:: TASK PROMPT ::
Please show all lines of the records that include "computer".

:: RECORDS SUPPLIED ::
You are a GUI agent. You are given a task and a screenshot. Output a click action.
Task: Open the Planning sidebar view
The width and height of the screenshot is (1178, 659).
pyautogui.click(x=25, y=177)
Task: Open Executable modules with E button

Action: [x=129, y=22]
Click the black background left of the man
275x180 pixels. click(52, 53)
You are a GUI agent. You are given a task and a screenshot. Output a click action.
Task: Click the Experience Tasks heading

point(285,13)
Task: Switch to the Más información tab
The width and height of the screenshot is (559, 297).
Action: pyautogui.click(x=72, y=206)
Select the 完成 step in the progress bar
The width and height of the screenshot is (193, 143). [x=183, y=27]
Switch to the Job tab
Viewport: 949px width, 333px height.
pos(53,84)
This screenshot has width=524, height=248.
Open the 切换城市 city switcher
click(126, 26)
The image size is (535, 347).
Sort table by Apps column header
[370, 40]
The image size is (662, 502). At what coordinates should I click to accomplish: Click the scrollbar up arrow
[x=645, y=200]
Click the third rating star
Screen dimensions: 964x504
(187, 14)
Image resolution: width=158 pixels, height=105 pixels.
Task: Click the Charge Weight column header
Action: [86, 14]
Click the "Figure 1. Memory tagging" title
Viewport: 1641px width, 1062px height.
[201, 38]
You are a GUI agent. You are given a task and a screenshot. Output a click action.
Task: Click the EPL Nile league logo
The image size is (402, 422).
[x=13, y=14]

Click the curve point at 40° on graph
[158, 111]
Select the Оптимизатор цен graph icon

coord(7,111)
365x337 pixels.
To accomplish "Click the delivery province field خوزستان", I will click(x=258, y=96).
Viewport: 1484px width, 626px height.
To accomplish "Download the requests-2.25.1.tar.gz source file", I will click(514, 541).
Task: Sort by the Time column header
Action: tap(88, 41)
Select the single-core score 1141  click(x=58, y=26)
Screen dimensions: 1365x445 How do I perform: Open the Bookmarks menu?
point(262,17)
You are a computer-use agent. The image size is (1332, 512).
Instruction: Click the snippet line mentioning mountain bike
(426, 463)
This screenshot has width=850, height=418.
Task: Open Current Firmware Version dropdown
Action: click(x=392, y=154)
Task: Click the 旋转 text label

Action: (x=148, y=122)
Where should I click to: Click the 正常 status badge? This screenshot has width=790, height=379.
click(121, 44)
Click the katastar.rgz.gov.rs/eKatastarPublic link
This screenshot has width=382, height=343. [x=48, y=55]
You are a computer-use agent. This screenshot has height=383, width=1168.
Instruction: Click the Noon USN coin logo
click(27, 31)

:: FINISHED TASK ::
You are a computer-use agent. The image size is (1332, 512).
You are a computer-use agent. This screenshot has height=383, width=1168.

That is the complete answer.